Pour les initiateurs du mouvement SENS, la politique doit être menée sur la base des valeurs du patriotisme et de l’intégrité, et orientée vers l’accomplissement du bien-être général au profit du peuple. Ils estiment par contre que la politique qui est en cours actuellement au Burkina Faso est contraire à cette vision. Par ailleurs dans la charte des valeurs du Mouvement, les membres du mouvement SENS entendent combattre l’exclusion et la discrimination. Et pour ce qui est de leur mode d’action, le mouvement dans son manifeste fait savoir qu’il place le respect de la tradition africaine (Maât) et la culture burkinabè (Burkindlim) au cœur de leurs actions.

Il faut « déprofessionnaliser la politique  » Guy Hervé Kam

En prenant la parole, le Ccoordonnateur national du mouvement SENS, Guy Hervé Kam l’ancien porte-parole du mouvement le balai citoyen a tenu à remercier tous les membres du mouvement pour lui avoir accorder leur confiance. « Si je me tiens ici devant vous, c’est parce que je suis convaincu que vous êtes engagés à être toujours et en tout temps à mes côtés pour me permettre d’exercer avec vous et pour le bien de tous, cette noble mission que vous m’avez confiée, individuellement et collectivement », s’est-il exprimé.

La rupture, une nécessité

Selon Me Guy Hervé Kam la vision que poursuit le mouvement SENS est de faire du Burkina Faso une « une nation de démocratie » avec les hommes et les femmes capables de le faire. L’avocat estime que la particularité du mouvement réside dans le fait qu’il a choisi de « déprofessionnaliser la politique » au Burkina Faso. A travers la création de ce mouvement, l’ancien porte-parole du mouvement le balai citoyen, entend emmener les burkinabè à s’intéresser à la chose politique car selon lui, de peur de se « salir », la politique a été laissée aux mains des « professionnels de la politique »« Nous disons, il faut déprofessionnaliser en invitant ces burkinabè qui sont dégoutés en leur faisant savoir que si tous nous sommes dégoutés de la politique, nous ne laisserons que les dégoûtants pour le faire », a-t-il poursuivi.Aussi, le coordonnateur du mouvement a fait savoir que la creation d’un tel mouvement etait necessaire dans le sens que l’image de la politique n’ a pas considérablement changé après l’insurrection populaire d’octobre 2014. Pour lui, le peuple qui attendait énormément de l’insurrection a été frappé de désenchantement.
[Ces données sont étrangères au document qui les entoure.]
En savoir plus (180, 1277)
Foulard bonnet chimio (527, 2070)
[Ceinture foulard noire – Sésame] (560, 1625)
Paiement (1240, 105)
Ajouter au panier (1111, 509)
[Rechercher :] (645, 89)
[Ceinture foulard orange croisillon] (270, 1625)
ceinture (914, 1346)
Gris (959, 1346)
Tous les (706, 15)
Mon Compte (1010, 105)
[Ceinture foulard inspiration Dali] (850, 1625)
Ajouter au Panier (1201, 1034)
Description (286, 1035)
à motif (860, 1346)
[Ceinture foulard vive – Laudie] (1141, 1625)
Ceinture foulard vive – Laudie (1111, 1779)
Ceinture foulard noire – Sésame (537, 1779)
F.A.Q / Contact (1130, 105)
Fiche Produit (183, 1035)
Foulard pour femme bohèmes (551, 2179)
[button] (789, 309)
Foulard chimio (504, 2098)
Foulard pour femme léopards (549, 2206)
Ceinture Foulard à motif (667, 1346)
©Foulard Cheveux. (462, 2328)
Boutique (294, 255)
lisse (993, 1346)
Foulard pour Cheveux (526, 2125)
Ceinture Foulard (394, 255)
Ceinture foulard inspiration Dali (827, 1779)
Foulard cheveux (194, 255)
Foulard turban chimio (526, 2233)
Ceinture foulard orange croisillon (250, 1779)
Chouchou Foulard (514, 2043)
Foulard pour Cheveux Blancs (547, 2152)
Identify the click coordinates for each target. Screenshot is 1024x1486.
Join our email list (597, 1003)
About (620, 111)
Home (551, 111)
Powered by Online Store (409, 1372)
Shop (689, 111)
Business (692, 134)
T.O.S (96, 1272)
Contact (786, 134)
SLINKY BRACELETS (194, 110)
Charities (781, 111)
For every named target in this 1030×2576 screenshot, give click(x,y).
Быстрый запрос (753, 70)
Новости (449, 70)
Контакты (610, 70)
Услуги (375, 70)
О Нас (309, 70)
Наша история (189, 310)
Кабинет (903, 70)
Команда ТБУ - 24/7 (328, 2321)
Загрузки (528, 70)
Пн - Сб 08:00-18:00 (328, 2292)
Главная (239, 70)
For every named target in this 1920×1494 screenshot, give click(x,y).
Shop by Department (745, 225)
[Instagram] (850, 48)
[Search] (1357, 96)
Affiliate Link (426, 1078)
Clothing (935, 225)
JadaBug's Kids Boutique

Pour le Coordonnateur national adjoint du mouvement SENS, les jeunes doivent être au cœur de l’action politique du Burkina Faso. Et pour que les jeunes soient pris en compte, une rupture avec la gouvernance actuelle devient une nécessité selon lui. « Nous n’avons pas autre choix que la rupture avec les politiques aventuristes inspirées des valeurs et principes qui souvent étrangers voir même étrange », a déclaré Maiga Abdoul. Il par ailleurs appelé les jeunes à être des exemples en « changeant en eux, ce qu’ils veulent changer autour d’eux » tout en accordant du respect aux anciens.

« Ne pas prendre le pouvoir pour le pouvoir »

A la question de savoir si le mouvement SENS dont le bureau est composé d’une dizaine de membres, sera dans la course aux prochaines élections, le coordonnateur national a laissé entendre que le mouvement soutiendra des candidatures indépendantes aux élections législatives. « Nous voulons susciter des candidatures indépendantes et les soutenir. Nous voulons que dans les 45 provinces du Burkina, qu’il ait des candidatures indépendantes, qu’il ait des personnes qui jouissent déjà d’une légitimité sociale dans leurs communautés, qui se décident à se porter candidat pour que nous les soutenons que la voix de cette communauté soit entendue au sein de l’assemblée nationale, dans toutes les sphères de décisions », a fait savoir Guy Hervé Kam.

Pour ce qui concerne l’élection présidentielle, le président du mouvement SENS a fait savoir qu’au sein du mouvement, une décision n’a pas encore été prise dans ce sens car leur ambition « n’est pas de prendre le pouvoir pour le pouvoir », a conclu l’ancien porte-parole du mouvement le balai citoyen.